Putting the Homeless in Jail?

Making the Homelessness a Crime


The City Council in Columbia, South Carolina decided to do something about the homeless congregating downtown. In the Summer of 2013 they voted to arrest the homeless if they refused to be put in a remote camp. 

Free Photo - Homeless man with child and puppyNot all of these stories end badly. Within days of passing an ordinance in Columbia, SC that would have made homelessness a crime, people within their own community rose up to protest. Among the protesters...the police. The Homeless will no longer be swept up and taken to a camp against their will. The option of going to the camp is still there, but only as a temporary solution while other options are explored.

http://www.huffingtonpost.com/2013/09/04/columbia-criminalizing-homelessness_n_3866273.html

If the coalition of the police, city workers and advocates had not made their voices heard, Columbia would have gone back to the days of debtor prisons and prison camps. Speaking up can make a difference.

But the idea of throwing people in poverty in jail is gaining momentum. According to an article in Community Digital News...
According to the National Law Center on Homelessness & Poverty, 100 of America’s largest 187 cities has passed anti-homeless laws. These laws criminalize everything from sleeping in cars to lying down in public; 30 percent of American cities ban sitting or lying in public. In 2011, 37 cities banned sleeping in cars; that’s now illegal in 81 cities.These laws carry penalties that the homeless can rarely pay; sleeping in your car in Palo Alto, California can result a fine of $1,000. The alternative is jail – up to six months.

Homelessness and Hunger

All this while homelessness is on the rise.

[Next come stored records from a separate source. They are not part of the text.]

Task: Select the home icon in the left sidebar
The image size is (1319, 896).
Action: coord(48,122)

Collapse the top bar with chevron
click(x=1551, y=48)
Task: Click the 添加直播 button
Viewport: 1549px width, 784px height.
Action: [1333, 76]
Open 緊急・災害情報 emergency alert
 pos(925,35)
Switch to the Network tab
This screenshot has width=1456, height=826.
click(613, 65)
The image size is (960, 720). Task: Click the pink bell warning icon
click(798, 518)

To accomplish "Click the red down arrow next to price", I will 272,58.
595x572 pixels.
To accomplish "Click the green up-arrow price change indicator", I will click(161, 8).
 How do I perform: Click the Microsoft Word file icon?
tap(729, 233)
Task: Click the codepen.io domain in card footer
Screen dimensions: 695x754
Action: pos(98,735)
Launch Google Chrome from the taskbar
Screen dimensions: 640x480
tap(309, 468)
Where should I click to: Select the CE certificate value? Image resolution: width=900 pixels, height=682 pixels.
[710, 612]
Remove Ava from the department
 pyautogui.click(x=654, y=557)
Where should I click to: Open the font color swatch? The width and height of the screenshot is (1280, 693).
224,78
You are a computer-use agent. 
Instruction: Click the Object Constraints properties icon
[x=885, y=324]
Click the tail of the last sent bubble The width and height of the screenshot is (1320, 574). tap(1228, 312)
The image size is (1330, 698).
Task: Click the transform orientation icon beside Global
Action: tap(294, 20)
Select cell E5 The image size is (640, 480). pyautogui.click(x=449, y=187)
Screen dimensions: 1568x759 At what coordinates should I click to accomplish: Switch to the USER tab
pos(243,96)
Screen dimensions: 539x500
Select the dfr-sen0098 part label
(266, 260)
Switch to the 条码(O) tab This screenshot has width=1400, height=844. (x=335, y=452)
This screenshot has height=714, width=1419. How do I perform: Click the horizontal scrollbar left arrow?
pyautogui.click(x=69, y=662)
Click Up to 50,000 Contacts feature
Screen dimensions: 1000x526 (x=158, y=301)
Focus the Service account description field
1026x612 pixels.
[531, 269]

The National Center for Family Homelessness reports that the number of homeless children is now 1.3 million.

Not only is it illegal to be homeless...in some cities it is illegal to help. NPR reports that "21 cities have passed measures aimed at restricting the people who feed the homeless since January 2013. In that same time, similar legislation was introduced in more than 10 cities. Combined, these measures represent a 47 percent increase in the number of cities that have passed or introduced legislation to restrict food sharing since the coalition last counted in 2010."